### Task to complete
Print the listing exactly as it stands. Skip every picture.

————————

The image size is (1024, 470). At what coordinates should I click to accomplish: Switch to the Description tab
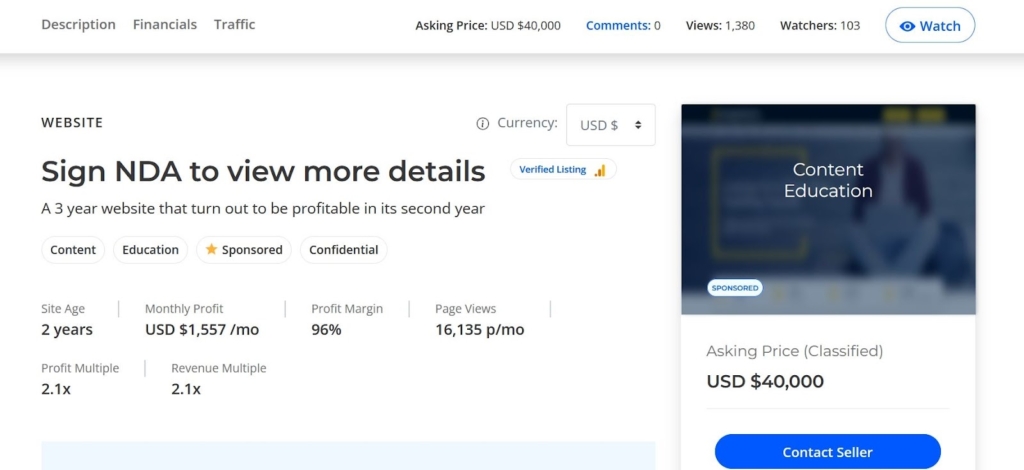point(78,24)
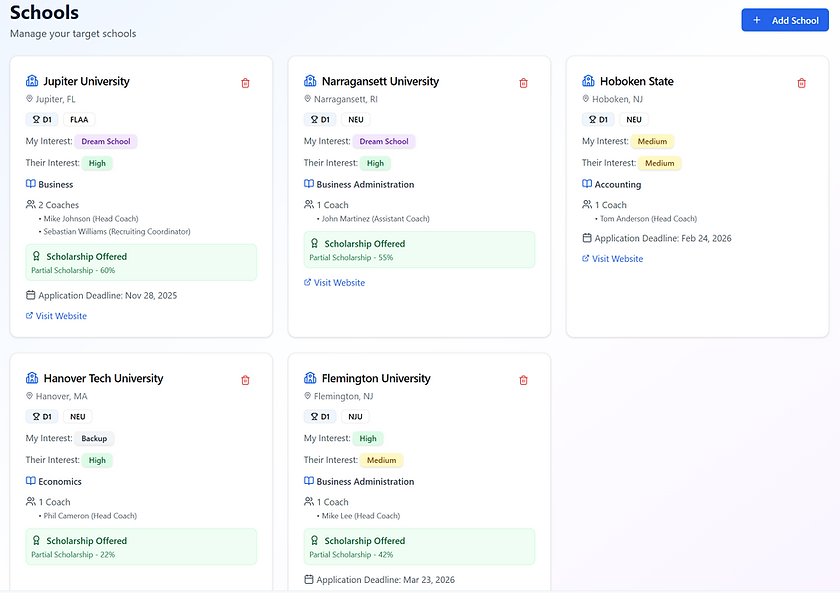The width and height of the screenshot is (840, 593).
Task: Click Jupiter's Scholarship Offered 60% banner
Action: tap(141, 262)
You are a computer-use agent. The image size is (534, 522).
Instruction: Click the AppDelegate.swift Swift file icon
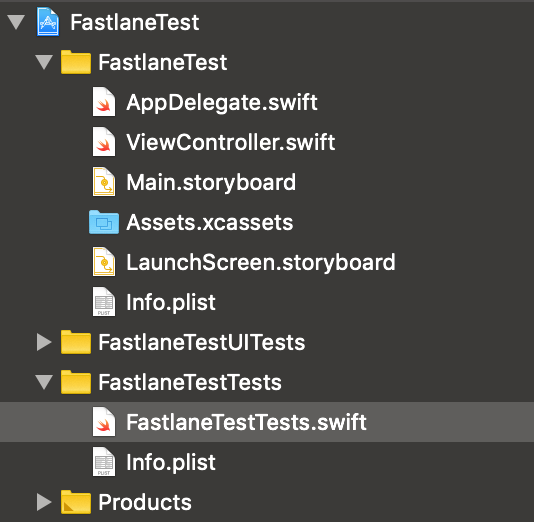(x=104, y=102)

————————

### Response to the exercise
The image size is (1024, 470). At what coordinates should I click to accomplish: Switch to the Description tab
point(78,24)
The width and height of the screenshot is (840, 593).
Task: Click Jupiter's Scholarship Offered 60% banner
Action: tap(141, 262)
You are a computer-use agent. The image size is (534, 522).
Instruction: Click the AppDelegate.swift Swift file icon
(x=104, y=102)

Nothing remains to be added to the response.